Task details: The answer must be every line below that contains the string "this".

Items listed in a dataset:
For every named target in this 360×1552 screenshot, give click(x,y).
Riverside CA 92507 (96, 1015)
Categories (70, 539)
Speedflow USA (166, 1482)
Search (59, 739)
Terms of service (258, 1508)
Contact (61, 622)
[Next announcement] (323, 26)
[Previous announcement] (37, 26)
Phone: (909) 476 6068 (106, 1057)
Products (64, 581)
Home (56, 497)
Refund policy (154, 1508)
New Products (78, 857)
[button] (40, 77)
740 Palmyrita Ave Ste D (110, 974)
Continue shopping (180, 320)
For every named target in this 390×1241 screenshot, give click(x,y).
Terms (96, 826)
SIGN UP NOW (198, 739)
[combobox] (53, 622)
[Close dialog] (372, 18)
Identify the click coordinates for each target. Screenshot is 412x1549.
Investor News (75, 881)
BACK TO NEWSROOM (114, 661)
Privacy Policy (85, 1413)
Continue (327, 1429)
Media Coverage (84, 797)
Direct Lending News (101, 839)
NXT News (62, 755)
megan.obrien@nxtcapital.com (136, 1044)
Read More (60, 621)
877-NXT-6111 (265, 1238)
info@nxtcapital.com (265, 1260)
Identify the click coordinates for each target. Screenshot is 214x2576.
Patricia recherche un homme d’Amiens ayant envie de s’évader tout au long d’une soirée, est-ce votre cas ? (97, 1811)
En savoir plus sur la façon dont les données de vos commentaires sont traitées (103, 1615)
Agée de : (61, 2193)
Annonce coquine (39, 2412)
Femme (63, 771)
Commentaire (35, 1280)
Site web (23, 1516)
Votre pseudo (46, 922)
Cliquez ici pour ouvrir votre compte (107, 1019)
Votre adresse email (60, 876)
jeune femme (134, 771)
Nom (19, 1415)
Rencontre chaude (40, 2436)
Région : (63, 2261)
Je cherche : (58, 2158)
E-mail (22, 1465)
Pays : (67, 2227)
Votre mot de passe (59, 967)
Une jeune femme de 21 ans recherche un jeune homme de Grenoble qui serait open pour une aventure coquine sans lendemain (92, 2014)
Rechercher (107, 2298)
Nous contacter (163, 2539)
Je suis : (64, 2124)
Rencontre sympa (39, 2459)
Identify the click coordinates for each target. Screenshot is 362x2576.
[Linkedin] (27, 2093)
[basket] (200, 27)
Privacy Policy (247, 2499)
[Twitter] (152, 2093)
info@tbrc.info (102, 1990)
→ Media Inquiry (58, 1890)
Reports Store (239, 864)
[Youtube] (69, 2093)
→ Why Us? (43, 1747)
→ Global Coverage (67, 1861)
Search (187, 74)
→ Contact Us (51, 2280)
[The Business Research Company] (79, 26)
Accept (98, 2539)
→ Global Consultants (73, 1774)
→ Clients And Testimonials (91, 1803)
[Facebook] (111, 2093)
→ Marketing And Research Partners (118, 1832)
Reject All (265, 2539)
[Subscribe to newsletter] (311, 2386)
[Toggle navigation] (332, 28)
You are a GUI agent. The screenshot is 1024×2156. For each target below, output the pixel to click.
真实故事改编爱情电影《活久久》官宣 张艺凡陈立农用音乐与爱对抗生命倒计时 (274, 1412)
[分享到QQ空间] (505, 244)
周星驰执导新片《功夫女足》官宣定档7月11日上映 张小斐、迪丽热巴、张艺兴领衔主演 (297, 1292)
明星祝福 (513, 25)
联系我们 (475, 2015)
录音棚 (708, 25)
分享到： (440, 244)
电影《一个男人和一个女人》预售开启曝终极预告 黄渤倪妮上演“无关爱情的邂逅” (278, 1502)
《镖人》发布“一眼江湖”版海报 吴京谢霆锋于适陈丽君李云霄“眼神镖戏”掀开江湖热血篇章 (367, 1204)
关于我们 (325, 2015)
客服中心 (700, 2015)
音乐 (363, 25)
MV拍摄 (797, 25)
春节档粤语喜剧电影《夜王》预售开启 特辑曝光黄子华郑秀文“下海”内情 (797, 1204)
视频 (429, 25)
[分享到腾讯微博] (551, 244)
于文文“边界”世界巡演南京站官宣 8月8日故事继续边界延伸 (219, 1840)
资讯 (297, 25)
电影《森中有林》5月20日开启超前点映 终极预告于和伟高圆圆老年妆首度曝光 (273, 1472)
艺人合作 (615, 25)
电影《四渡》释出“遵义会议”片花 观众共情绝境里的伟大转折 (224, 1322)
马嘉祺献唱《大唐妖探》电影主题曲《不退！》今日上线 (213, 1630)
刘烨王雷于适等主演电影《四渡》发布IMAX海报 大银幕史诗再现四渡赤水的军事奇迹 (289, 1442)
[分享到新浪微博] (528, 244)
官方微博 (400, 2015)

Your response:
For every named target in this 360×1552 screenshot, give click(x,y).
For every named target in this 390×1241 screenshot, give click(x,y).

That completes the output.